Dinotoxins are impacting not only the marine ecosystem, but the economy as well. The economic impact is increasing compared to past years, due to the increase in seafood consumption, and coastal tourism.

==Common toxins==
Below are three of the most common dinotoxins, these toxins are produced by a large variety of dinoflagellates. There is thought to be more than a few hundred different toxins produced by dinoflagellates.

Saxitoxins and Gonyautoxins are deadly neurotoxins which cause paralytic shellfish poisoning. Saxitoxin B1 has a lethal concentration of 86 to 788 micrograms per kilogram of body weight, while Gonyautoxins C1 and C2 are lethal in concentrations of 411 micrograms per kilogram of body weight.

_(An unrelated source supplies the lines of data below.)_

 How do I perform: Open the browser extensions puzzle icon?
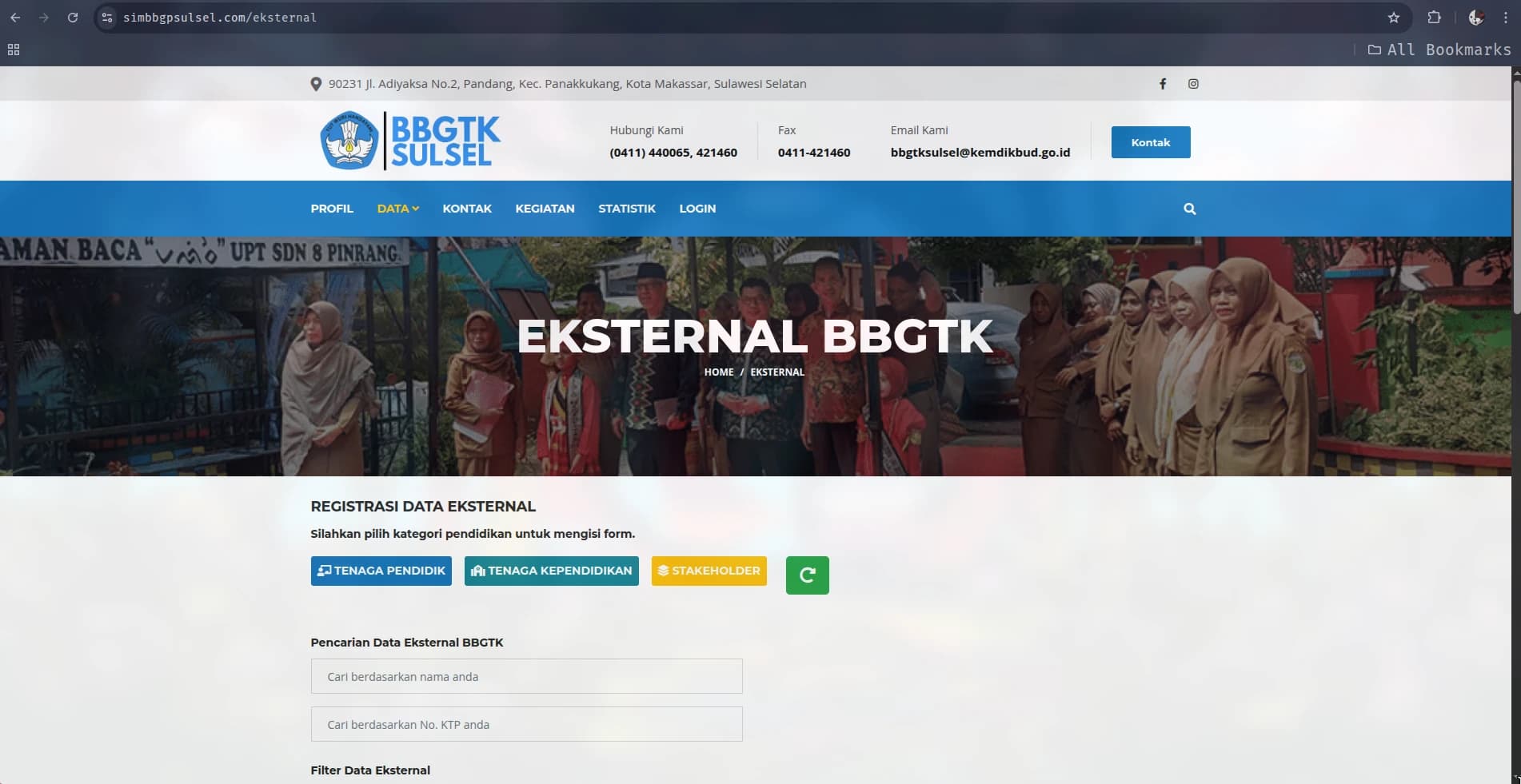(1435, 17)
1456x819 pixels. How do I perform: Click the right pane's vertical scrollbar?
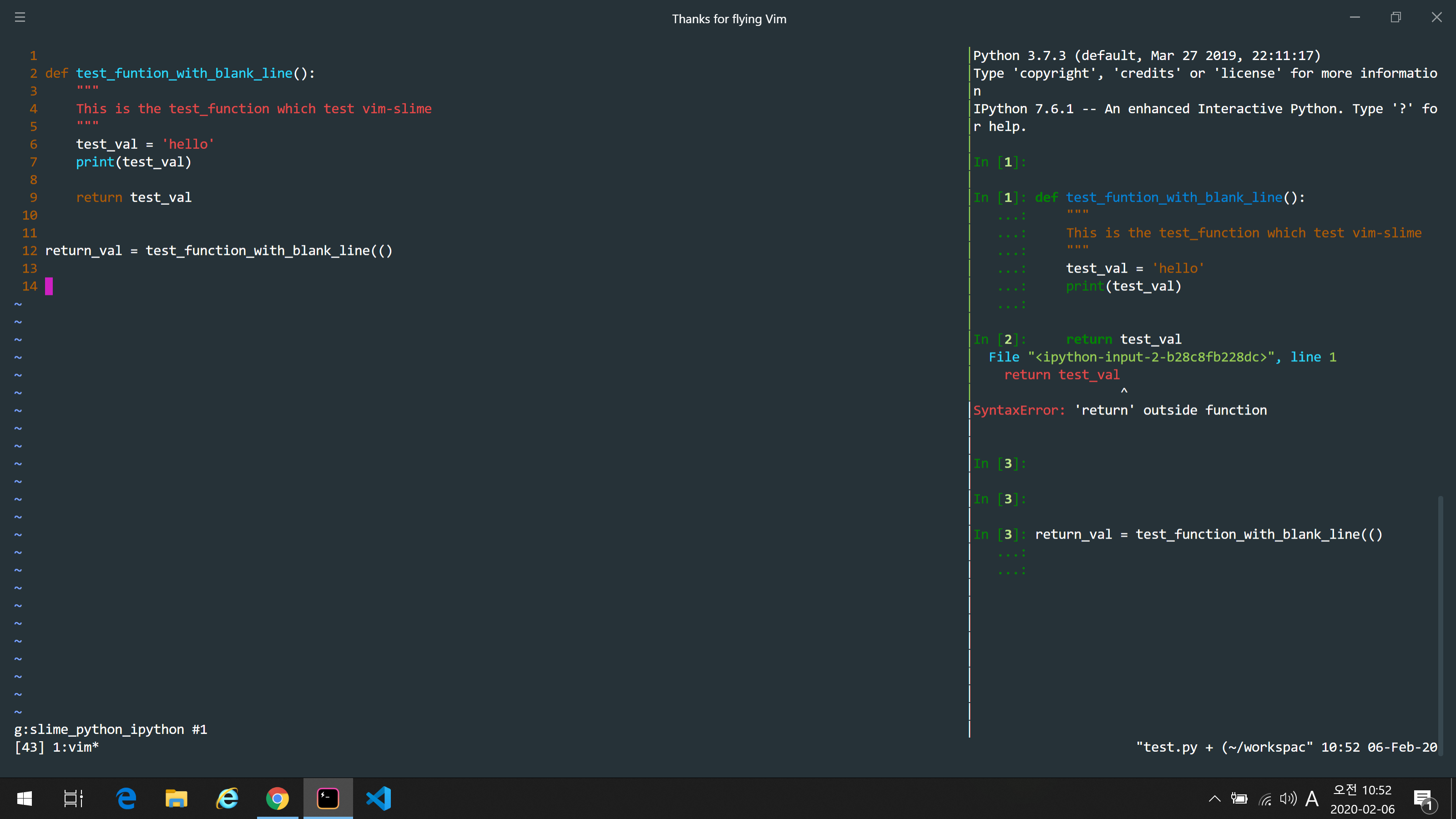(1441, 622)
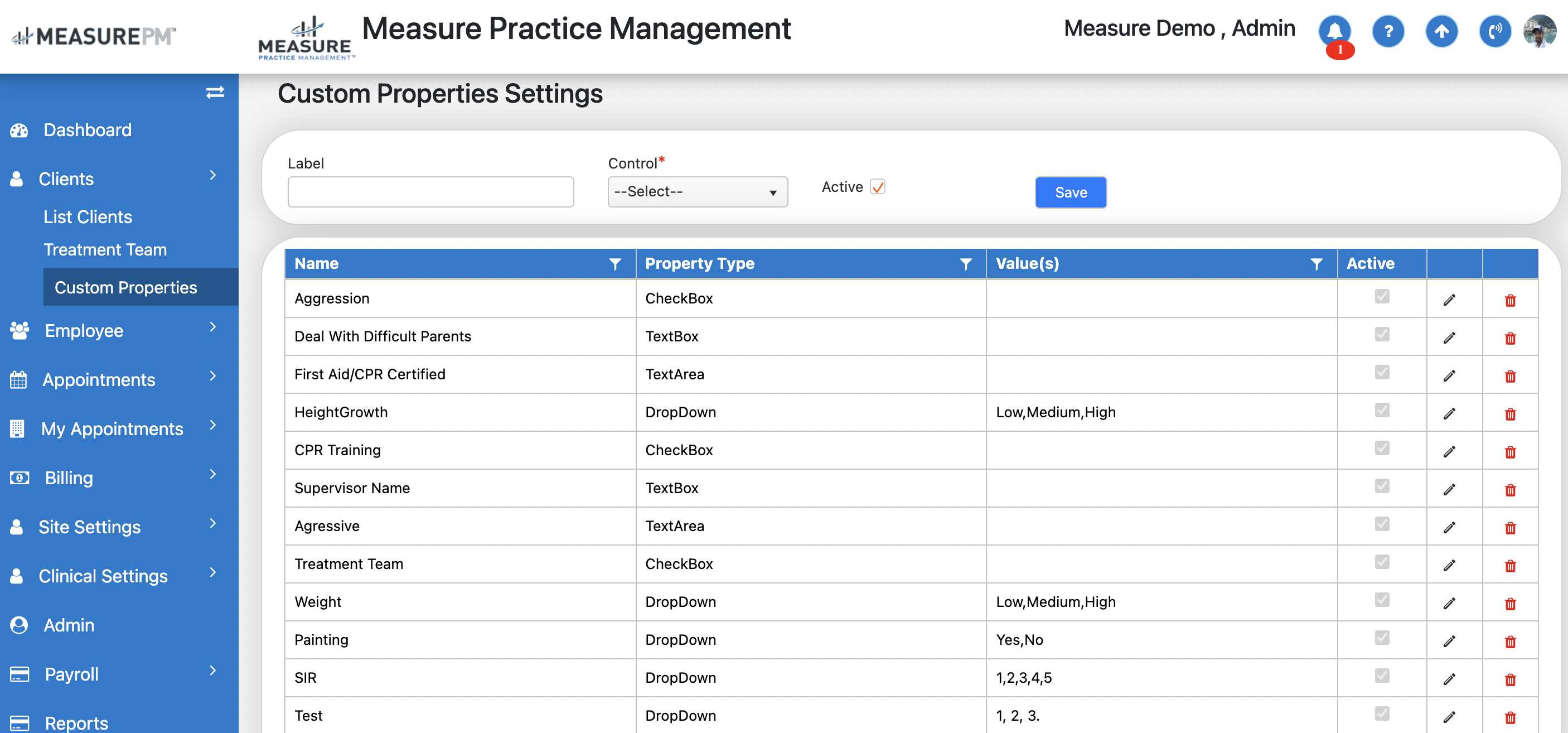The width and height of the screenshot is (1568, 733).
Task: Toggle the Active checkbox in the form
Action: [877, 187]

Yessotoxins (YTXs) are potent cytotoxins which are made of disulfated polyether compounds. This toxins compromises the tumor suppressive functions of the E-cadherin–catenin system in epithelial cells.

==Function==
Dinotoxins are produced for one of two intentional reasons; either to aid in predation or to act as a defense against predation. Toxins may also be produced as an unintentional byproduct due to metabolic processes that takes place within the organism.

==Genetics==
The molecular genetics of dinotoxin synthesis is not widely understood, but the polyketide pathway involving polyketide synthase (PKS) is known to be associated with the production of dinotoxins. The toxins released by dinoflagellates commonly include sulfated polysaccharides. One common toxin, saxitoxin, blocks sodium ions from moving through sodium channels on cell membranes.

==Applications==
Dinotoxins are high-value toxins in multiple fields of work such as chemical research, toxicological, and biomedical.

An economic increase in the seafood industry has made these toxins of higher interest to scientists. Studying dinotoxins allows scientists to create toxin assays can be used to analyze fish and seafood for safe levels of toxicity before consumption.

Antibodies can also be developed against dinotoxins, which can be effective in potentially harmful outbreak or field situations.

Some dinotoxins are useful in pain management. These toxins may have potential therapeutic effects along with other medical applications, including antiviral, antibacterial, and antioxidant activity. Free-radical scavenging, inflammation control, and tumor destruction are also applications of dinotoxins. They can act as anticoagulants, biolubricants, and can prevent pathogenic microorganisms from binding to cell membranes with an anti-adhesive property.